For over a decade now, Nnaemeka Ikegwuonu has been producing radio shows for smallholder farmers in the rural southern region of Nigeria. These agricultural programmes are broadcasted on the Smallholders Farmers Rural Radio – a community station he established in 2003, when he was just 21 years old.
As a vegetable farmer himself, Ikegwuonu has first-hand experience of the huge post-harvest losses incurred because of a lack of cold storage. In Nigeria, it is estimated about 60% of smallholder farmers’ fruits and vegetables spoil due to inadequate storage and agro-processing facilities.
Ikegwuonu is addressing this challenge with ColdHubs – a solar-powered walk-in cold-room solution aimed at farmers, retailers, and wholesalers. The cold rooms are installed at major food production and consumption centres, such as markets and farms.
The idea for the venture came from a radio interview he did with a cabbage seller.
“I was going to interview a young man who came with a J5 truck full of cabbage. However, a few hours to the close of market, I couldn’t find him except for his truck of cabbage,” Ikegwuonu recalls.

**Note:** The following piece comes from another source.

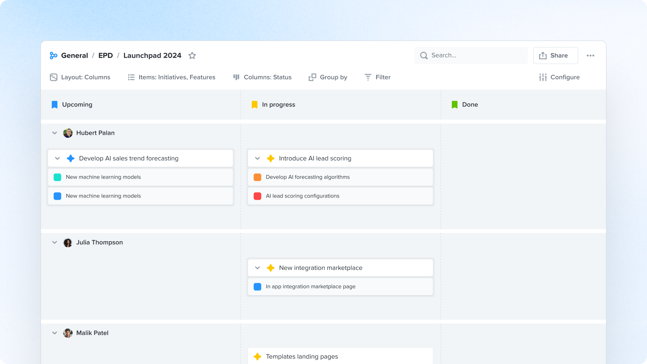The height and width of the screenshot is (364, 647).
Task: Click the Share export icon
Action: click(x=543, y=55)
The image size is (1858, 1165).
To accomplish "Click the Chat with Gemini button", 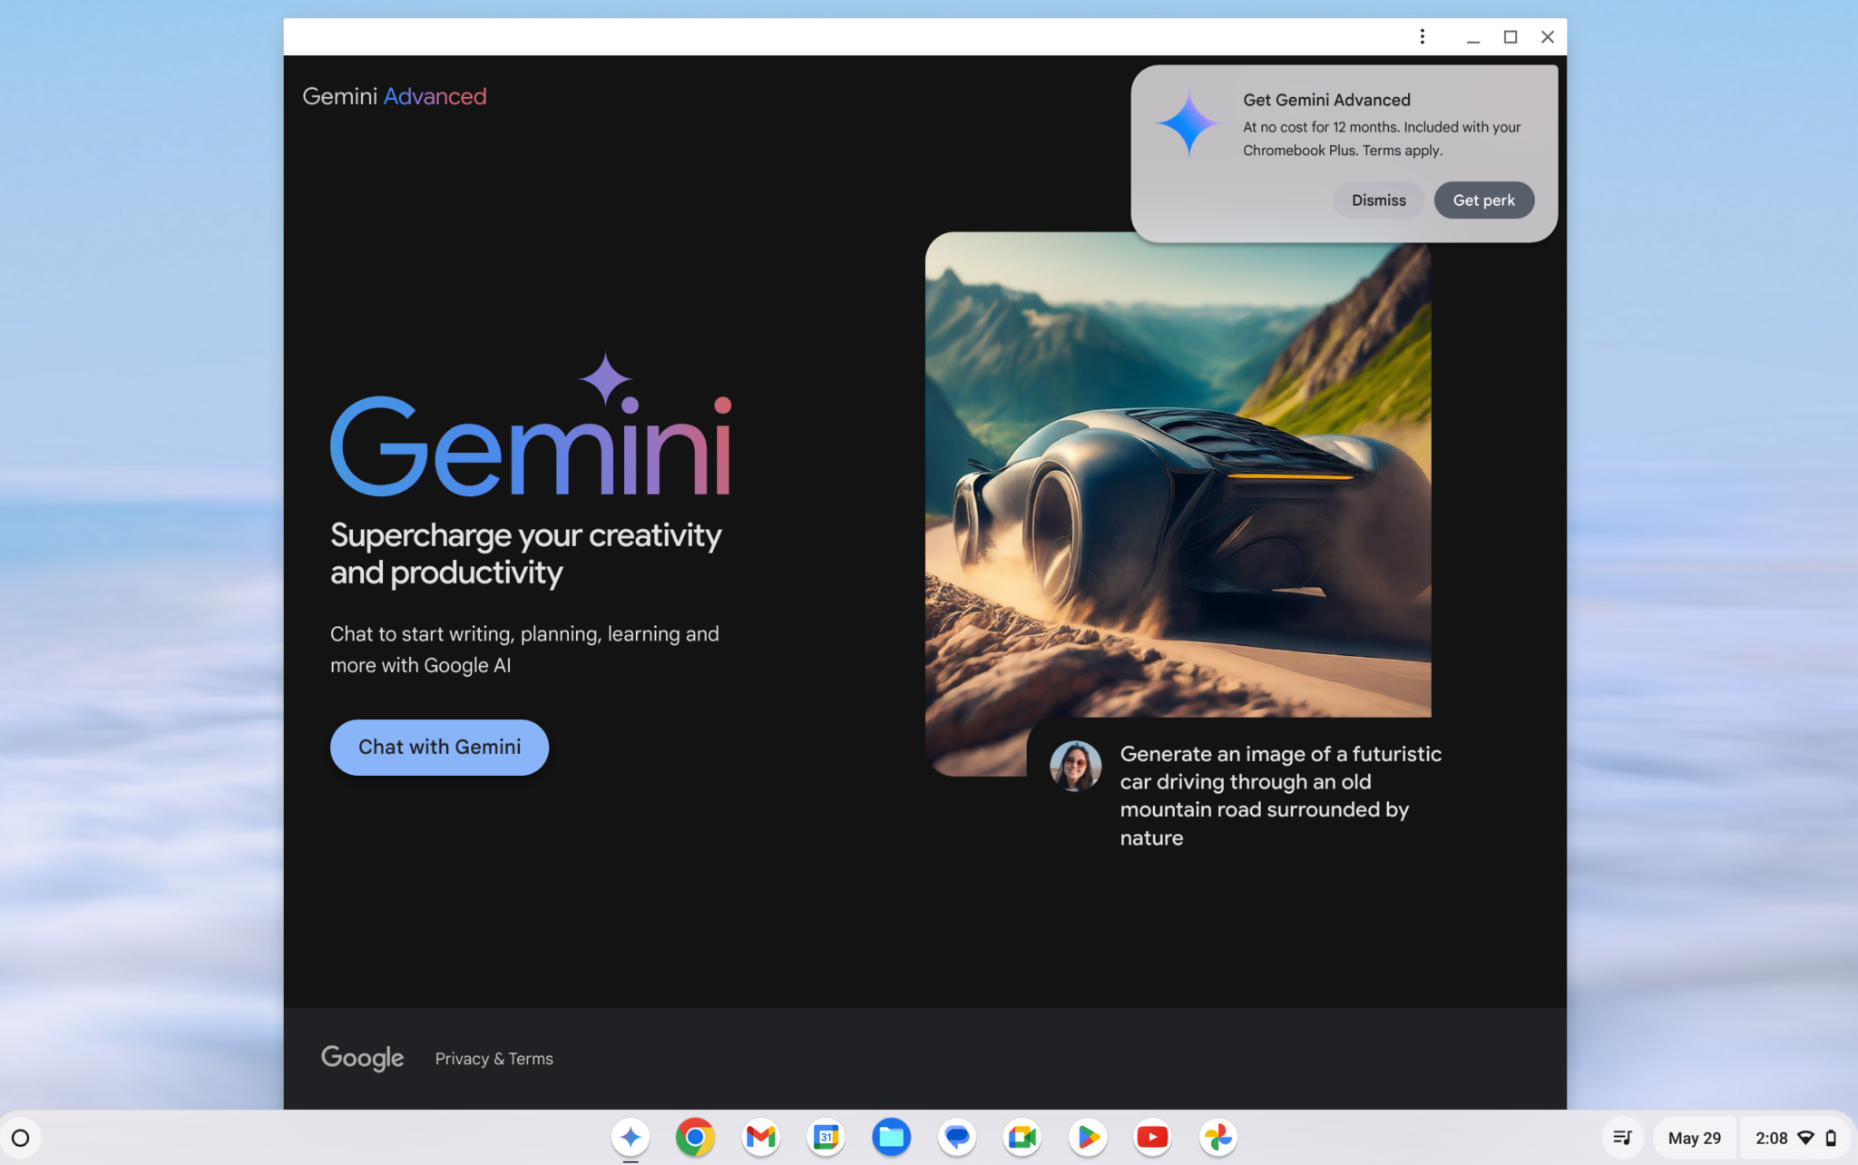I will (x=439, y=747).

When Ikegwuonu went looking for him the next day, he saw that the seller had just three baskets of cabbage left.
“I asked him why he left a J5 truck full of cabbage unattended to and he told me the cost of taking it home doesn’t make any sense. It is better it waste there or let the driver of the J5 find someone who will buy it to cover the cost. And I was thinking, in the south-east of Nigeria, that is a lot of money!”
Ikegwuonu questioned the young man on what could be done to make his business better. The cabbage seller told him, “If there is a way to preserve foodstuff in the market, he would have kept it there, sell a little bit of cabbage as much as he can sell in a day and pay for storage until he finishes his sales.”